Se ha dado a conocer el caso de Rolando Ortiz de 37 años, un mexicano que le cortó la garganta a su pequeño hijo de dos años porque no lo dejaba conciliar el sueño.

Los hechos ocurrieron en Chicago, el pasado 21 de febrero, cuando Ortiz salió de su trabajo en una fábrica y volvió a su hogar, donde no había nadie que pudiera cuidar al niño.

Se informó que la esposa del agresor se encontraba trabajando en la misma fábrica y sus dos hijos mayores estaban en la escuela.

Aquel día el menor estaba muy inquieto y no podía dormir, por lo que se levantó de la cama y comenzó a correr, motivo por el que su padre lo arrastró a la cocina, tomándolo fuertemente de los brazos para evitar que se moviera, así lo informó Jamie Santini, la fiscal estatal asistente.

Ya en la cocina, el sujeto se arrodilló sobre el menor y con un cuchillo le cortó la garganta.

La herida fue tan profunda que prácticamente decapitó a su víctima.

Tras el crimen, el mexicano limpió toda la sangre y metió el cuerpo en una bolsa de basura.

Después, llamó a su cuñada y le confesó lo que había hecho.

Al oír el ruido de las sirenas, decidió escapar de su apartamento, pero pocas horas después, las autoridades lograron atraparlo en Kankakee.

Supuestamente, pretendía huir a México, además luego de darse cuenta de lo que había hecho, intentó cortarse las muñecas.
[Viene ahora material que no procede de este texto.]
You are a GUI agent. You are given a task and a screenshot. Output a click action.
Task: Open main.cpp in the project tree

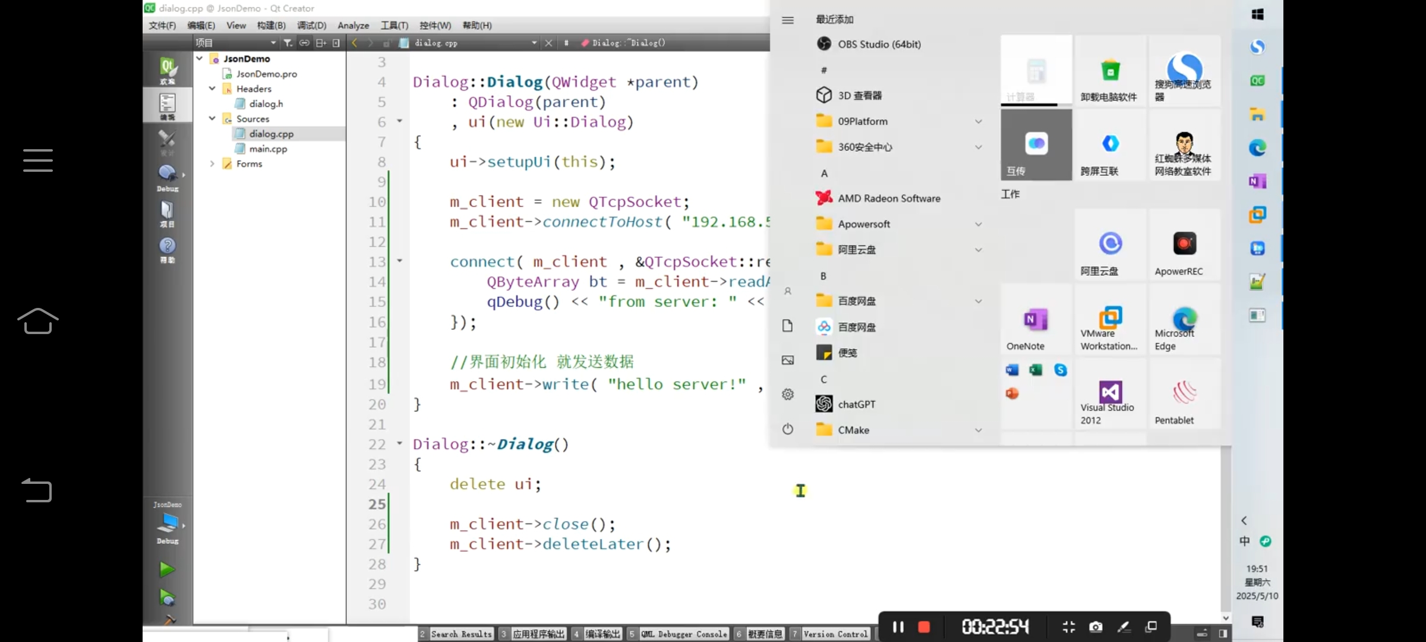pyautogui.click(x=268, y=149)
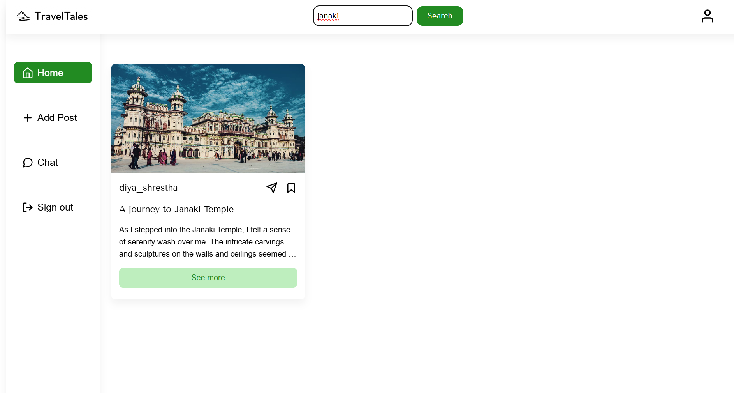
Task: Toggle the bookmark on diya_shrestha's post
Action: pos(291,188)
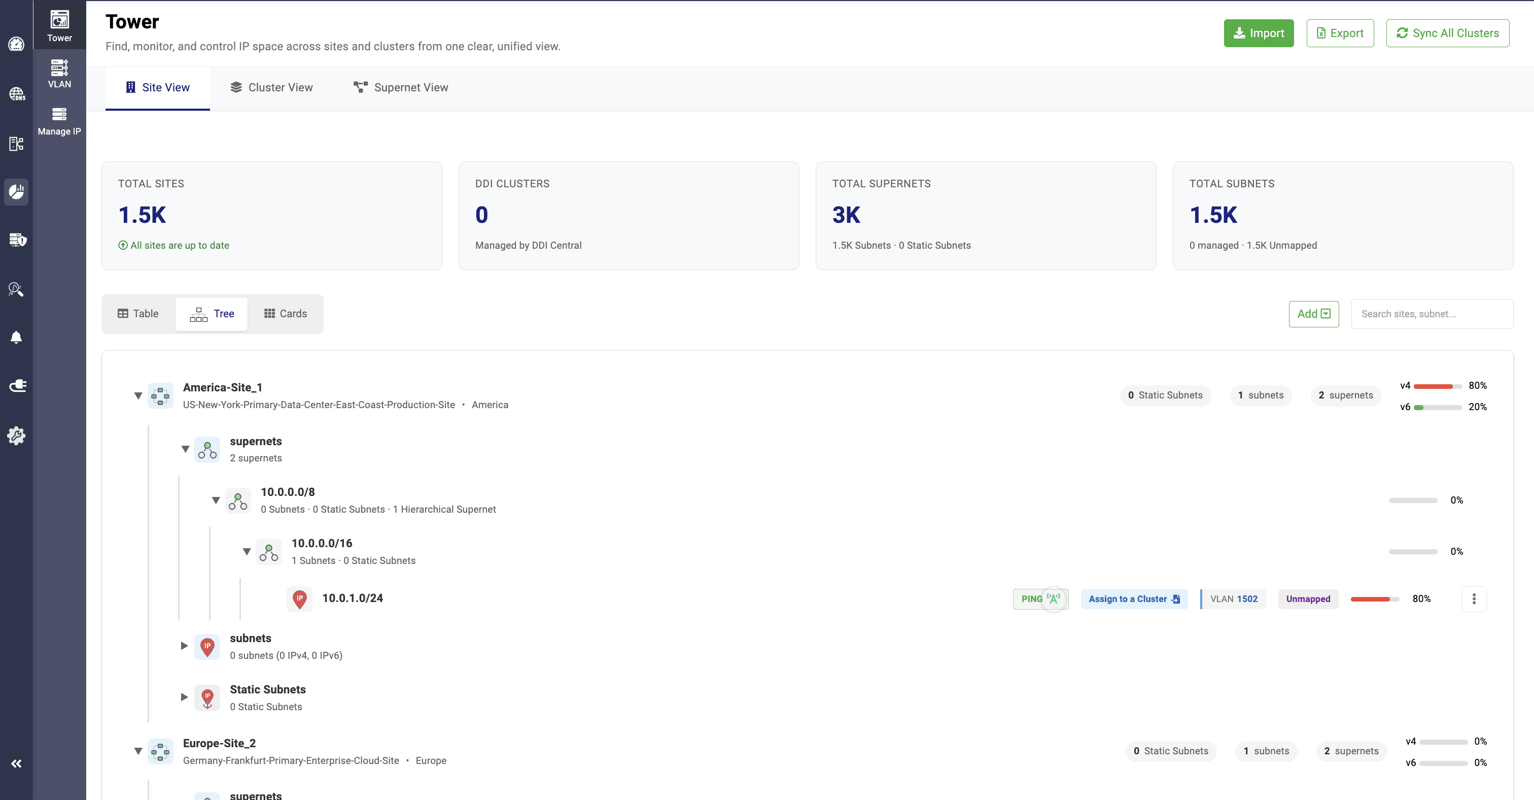The height and width of the screenshot is (800, 1534).
Task: Switch to Cards layout view
Action: tap(285, 313)
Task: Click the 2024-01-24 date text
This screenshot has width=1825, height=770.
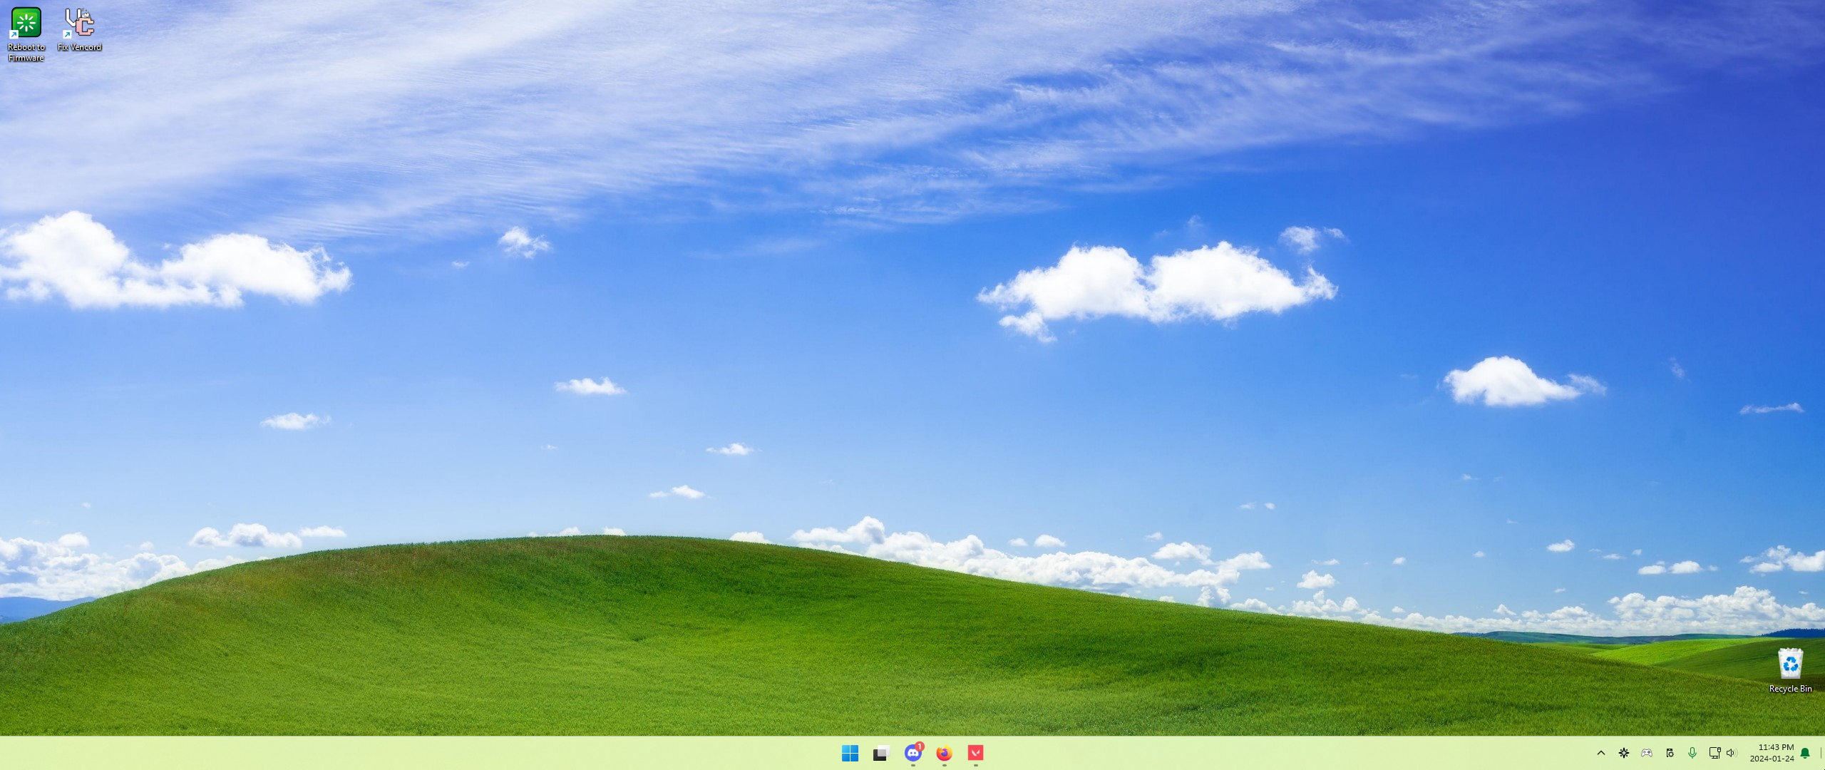Action: (x=1772, y=759)
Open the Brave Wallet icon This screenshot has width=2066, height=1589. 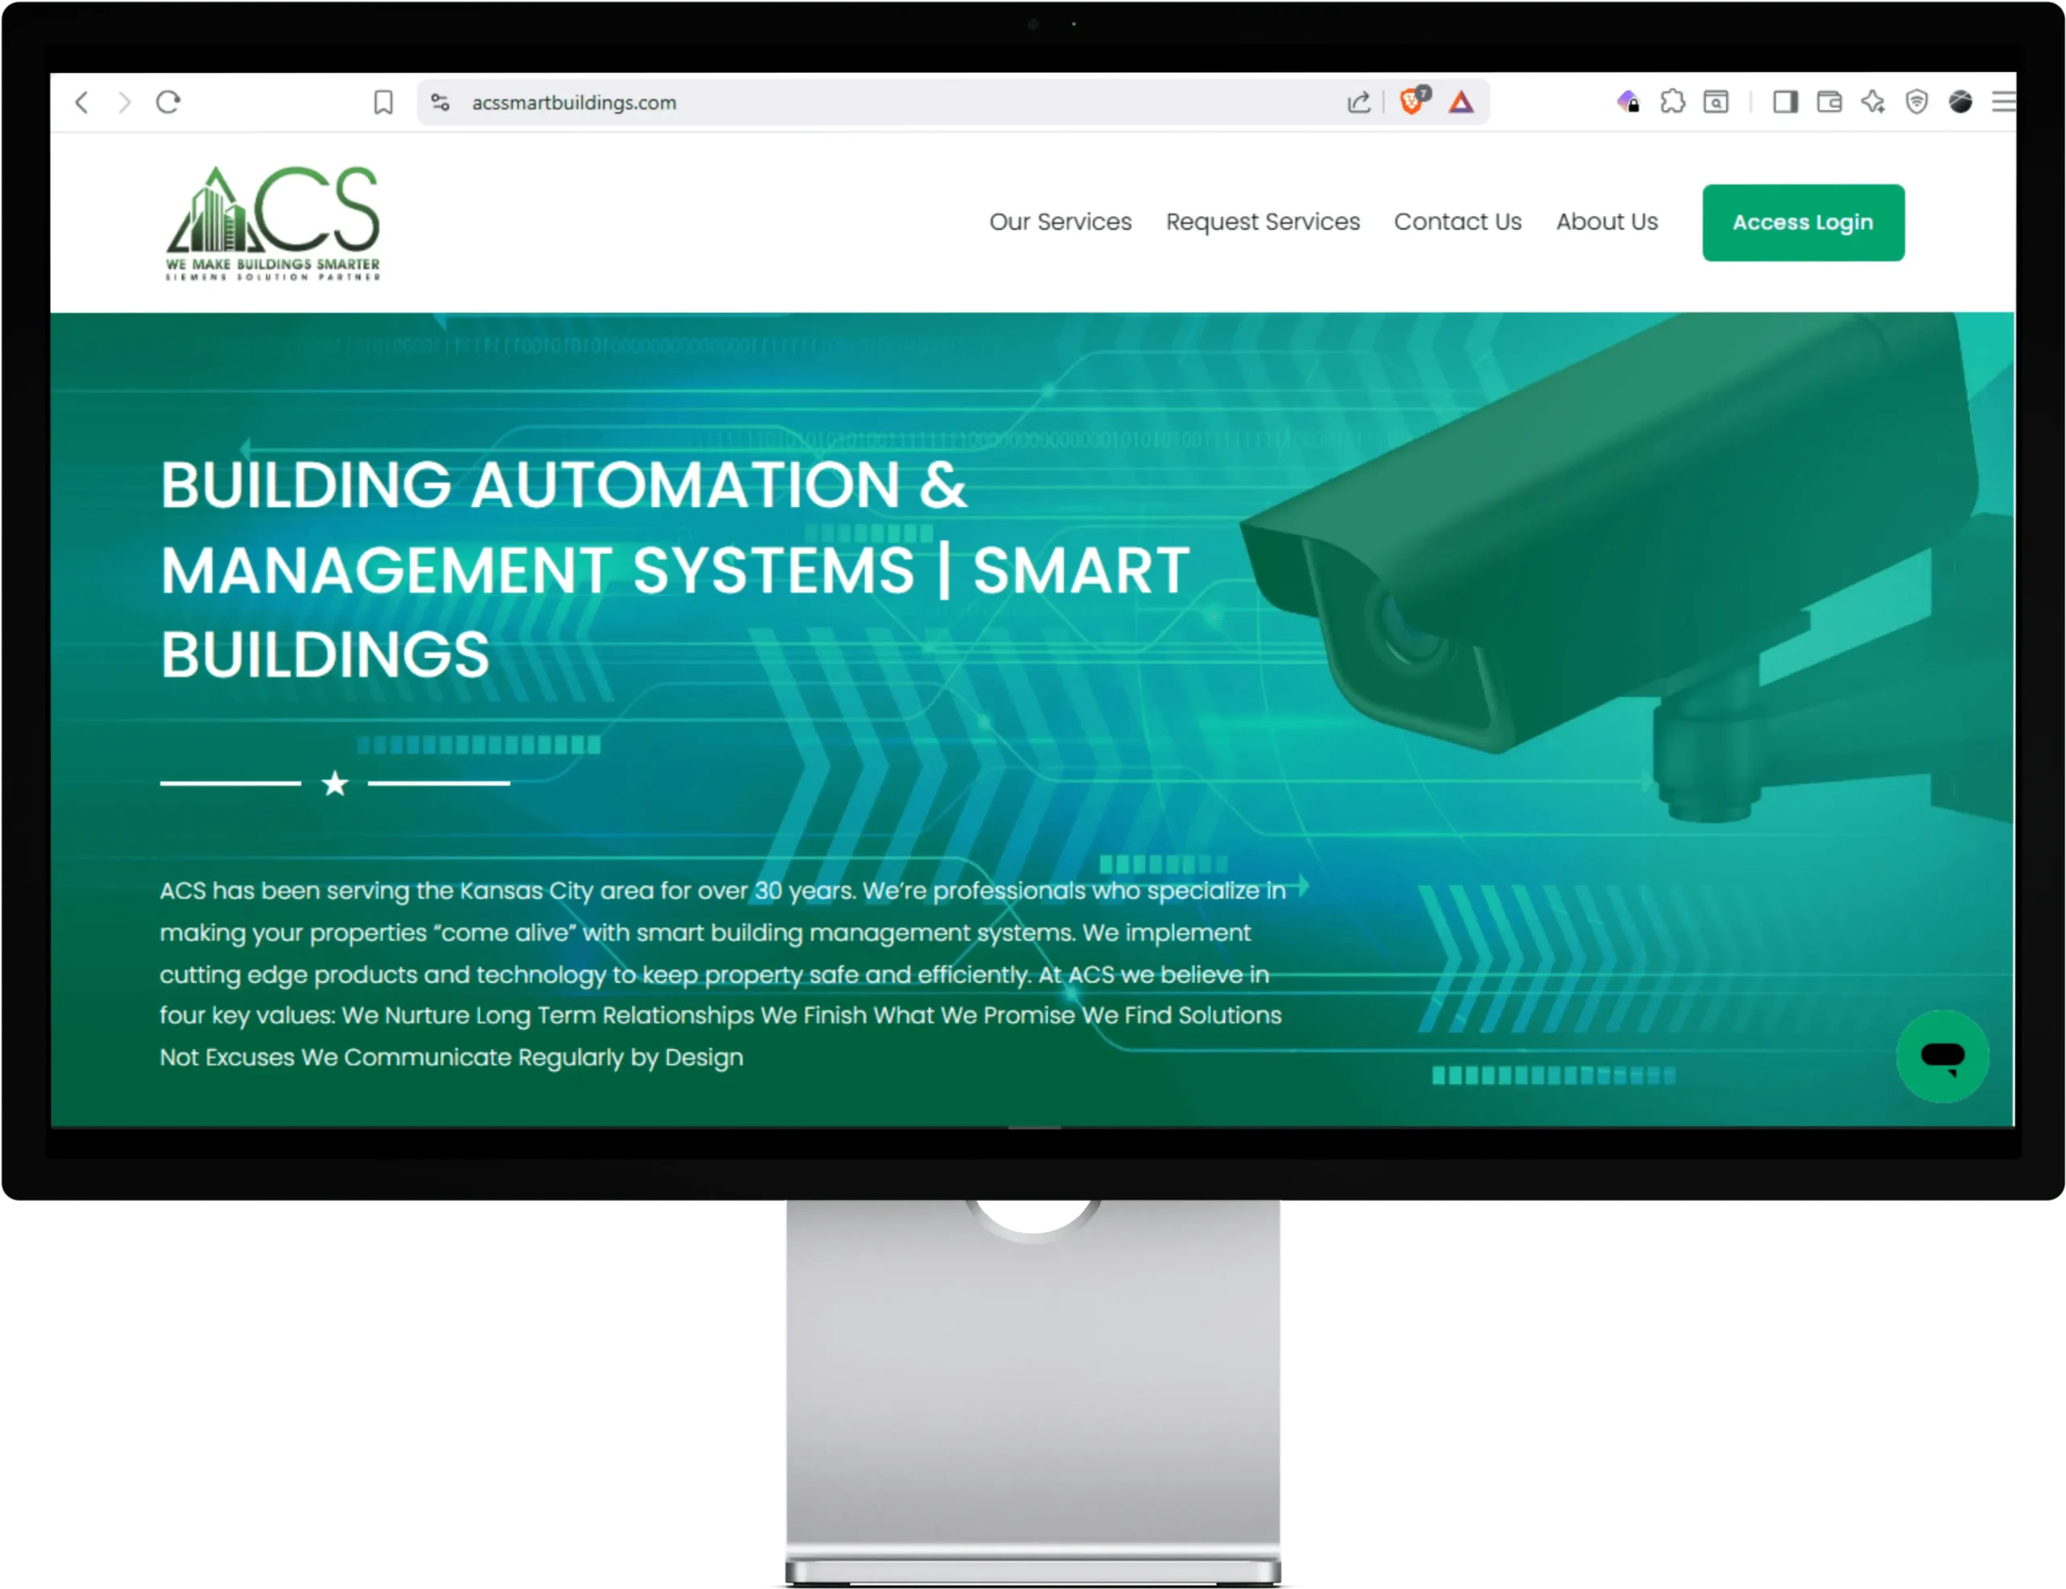point(1830,101)
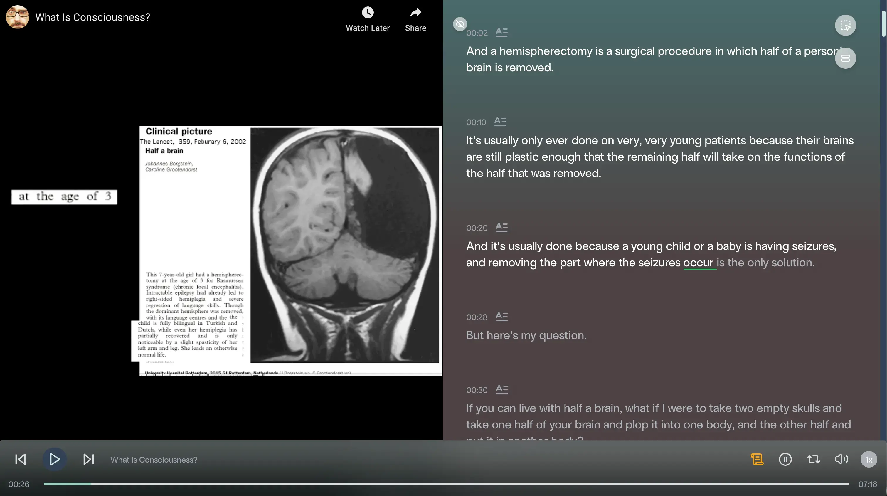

Ahora Ortiz fue acusado de asesinato en primer grado ahora que confesó que es culpable del asesinato de su hijo.

Trump contra migrantes

Este no es el primer caso de crímenes cometidos por migrantes, e incluso, Trump utiliza estos casos para argumentar en favor de la construcción del muro fronterizo.

Tal es el caso de inmigrante indocumentado José Inés García Zárate, acusado de la muerte de la estadounidense Katherine Steinle, y que fue considerado como una muerte accidental.